Saturday, November 16, 2013

The U.S. Air Force Cannot Keep It's Pilots

U.S. Air Force Capt. Derrick Baker, left and U.S. Air Force Senior Airman Devon Neil perform a preflight inspection of a KC-135R Stratotanker aircraft for a refueling mission over southern Afghanistan, Nov. 6, 2013. Baker, a pilot, is assigned to the 340th Expeditionary Air Refueling Squadron, and Neil, an avionics technician, is assigned to the 340th Aircraft Maintenance Unit. U.S. Air Force photo by Master Sgt. Ben Bloker

Fanning: Air Force Having Trouble Keeping Pilots, And Pay Isn’t The Problem -- Tom Shoop, Defense One

The Air Force is offering big bonuses to keep its pilots in the service, but they’re not taking them because budget constraints are forcing the service to limit both current flying hours and opportunities to fly the next generation of aircraft, acting Air Force Secretary Eric Fanning said Thursday.

Over the summer, the Air Force began offering its pilots payments of $25,000 per year as an incentive to stay on, up to a maximum of $250,000. But “pilots aren’t taking them,” Fanning said at the Defense One Summit in Washington.

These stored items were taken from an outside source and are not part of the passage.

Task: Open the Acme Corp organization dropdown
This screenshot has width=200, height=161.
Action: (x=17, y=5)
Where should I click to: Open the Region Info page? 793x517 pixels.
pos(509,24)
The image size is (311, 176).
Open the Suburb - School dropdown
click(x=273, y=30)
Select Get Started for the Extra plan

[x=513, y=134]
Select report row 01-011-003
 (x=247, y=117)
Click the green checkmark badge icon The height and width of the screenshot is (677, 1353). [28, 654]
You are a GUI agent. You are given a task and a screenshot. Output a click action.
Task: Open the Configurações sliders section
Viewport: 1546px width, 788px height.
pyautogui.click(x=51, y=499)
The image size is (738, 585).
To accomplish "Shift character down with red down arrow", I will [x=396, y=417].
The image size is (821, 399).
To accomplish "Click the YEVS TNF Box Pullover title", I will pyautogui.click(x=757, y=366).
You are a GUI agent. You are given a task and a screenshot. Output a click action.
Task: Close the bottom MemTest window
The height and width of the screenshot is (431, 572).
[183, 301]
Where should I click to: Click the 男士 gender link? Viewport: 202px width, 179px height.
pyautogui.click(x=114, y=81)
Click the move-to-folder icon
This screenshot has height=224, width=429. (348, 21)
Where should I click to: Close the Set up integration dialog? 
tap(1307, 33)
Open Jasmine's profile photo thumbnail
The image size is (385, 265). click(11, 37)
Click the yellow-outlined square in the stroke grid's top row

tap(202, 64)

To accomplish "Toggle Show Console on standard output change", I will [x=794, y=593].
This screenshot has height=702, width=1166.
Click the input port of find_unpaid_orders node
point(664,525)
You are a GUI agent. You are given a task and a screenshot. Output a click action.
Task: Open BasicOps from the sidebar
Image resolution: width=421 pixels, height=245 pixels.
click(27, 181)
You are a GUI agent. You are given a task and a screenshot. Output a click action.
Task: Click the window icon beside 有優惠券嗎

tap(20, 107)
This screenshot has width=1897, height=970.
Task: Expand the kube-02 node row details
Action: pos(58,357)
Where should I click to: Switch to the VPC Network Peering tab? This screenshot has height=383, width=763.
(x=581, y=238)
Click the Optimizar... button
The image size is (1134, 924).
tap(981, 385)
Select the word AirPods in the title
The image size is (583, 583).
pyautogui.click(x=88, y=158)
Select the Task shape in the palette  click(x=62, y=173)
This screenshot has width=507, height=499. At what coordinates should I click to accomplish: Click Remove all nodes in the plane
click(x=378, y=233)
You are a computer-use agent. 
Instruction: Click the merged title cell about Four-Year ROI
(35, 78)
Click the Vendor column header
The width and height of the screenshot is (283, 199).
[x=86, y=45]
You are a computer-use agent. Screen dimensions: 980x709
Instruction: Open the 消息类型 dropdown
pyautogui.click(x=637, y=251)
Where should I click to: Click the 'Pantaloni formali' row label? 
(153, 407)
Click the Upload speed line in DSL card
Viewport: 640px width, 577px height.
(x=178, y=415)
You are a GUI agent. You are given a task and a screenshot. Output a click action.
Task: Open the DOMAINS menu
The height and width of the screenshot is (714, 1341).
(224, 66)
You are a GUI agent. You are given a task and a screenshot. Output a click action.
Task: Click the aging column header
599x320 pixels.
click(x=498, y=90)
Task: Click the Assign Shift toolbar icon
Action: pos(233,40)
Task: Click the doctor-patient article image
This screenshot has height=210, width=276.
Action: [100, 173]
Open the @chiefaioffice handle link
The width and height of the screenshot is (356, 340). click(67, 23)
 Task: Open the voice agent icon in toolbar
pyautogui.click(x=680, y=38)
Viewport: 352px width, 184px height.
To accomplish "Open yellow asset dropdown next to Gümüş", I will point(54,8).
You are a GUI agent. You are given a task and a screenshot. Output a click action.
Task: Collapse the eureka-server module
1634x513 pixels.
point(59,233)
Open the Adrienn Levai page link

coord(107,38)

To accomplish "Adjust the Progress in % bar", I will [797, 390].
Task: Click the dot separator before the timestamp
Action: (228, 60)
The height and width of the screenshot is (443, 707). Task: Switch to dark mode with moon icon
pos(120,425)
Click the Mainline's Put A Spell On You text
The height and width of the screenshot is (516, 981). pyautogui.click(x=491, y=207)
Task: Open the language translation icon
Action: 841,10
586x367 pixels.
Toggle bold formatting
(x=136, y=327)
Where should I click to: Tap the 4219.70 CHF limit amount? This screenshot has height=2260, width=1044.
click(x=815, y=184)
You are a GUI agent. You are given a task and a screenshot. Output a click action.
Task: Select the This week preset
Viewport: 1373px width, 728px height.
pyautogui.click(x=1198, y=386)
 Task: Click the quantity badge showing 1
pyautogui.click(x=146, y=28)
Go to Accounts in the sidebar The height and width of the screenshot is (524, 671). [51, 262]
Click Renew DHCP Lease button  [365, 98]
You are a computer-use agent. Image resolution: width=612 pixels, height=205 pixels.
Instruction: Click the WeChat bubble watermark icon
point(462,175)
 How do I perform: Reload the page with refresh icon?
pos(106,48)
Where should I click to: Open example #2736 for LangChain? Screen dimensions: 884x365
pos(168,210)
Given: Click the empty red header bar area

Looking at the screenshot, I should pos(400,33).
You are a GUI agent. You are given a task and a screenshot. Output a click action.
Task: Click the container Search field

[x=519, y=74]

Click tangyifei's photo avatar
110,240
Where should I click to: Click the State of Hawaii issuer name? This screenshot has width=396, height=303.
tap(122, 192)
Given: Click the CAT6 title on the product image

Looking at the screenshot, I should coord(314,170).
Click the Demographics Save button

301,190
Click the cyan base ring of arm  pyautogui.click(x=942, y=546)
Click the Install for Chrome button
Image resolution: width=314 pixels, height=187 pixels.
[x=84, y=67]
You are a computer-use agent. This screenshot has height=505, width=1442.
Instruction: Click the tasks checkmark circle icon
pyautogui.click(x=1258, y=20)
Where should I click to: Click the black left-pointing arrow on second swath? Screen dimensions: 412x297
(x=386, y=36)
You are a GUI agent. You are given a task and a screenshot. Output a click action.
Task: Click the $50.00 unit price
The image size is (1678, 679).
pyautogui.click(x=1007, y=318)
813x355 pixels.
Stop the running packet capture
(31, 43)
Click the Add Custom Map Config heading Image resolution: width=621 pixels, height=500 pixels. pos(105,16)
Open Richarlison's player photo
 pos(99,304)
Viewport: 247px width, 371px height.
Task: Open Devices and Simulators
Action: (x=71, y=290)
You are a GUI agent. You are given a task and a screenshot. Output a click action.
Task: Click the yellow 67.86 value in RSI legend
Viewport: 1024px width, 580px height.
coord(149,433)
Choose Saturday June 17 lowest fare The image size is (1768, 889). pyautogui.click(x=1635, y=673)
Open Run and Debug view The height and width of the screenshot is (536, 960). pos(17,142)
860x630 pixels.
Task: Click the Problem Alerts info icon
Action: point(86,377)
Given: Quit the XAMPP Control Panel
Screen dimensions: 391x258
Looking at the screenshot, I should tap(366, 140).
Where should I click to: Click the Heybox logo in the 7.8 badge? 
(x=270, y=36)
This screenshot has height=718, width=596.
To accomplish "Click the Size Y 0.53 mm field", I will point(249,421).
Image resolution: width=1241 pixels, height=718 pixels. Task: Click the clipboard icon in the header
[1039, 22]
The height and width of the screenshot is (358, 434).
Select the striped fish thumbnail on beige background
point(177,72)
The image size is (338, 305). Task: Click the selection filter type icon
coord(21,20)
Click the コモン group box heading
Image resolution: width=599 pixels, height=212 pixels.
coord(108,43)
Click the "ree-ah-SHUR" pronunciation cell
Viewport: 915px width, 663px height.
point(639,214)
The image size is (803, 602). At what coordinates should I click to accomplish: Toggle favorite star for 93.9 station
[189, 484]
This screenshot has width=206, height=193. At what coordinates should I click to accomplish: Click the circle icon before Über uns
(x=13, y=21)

The main reason is that “we’re going to have flying hour issues for the foreseeable future,” he said, with rolling groundings of two to three months per squadron.

Pilots “want to fly,” Fanning said. And with the airline industry facing a wave of forced retirements of pilots, opportunities for them are opening up in the private sector.

Read more ....

My Comment: It is hard for the Air Force to compete .... especially when the private sector is willing to give better salaries, better working conditions, stability, and .... more importantly .... having no one shoot at you. Mind you .... driving a bus that flies in the air does not match the excitement of piloting a jet fighter.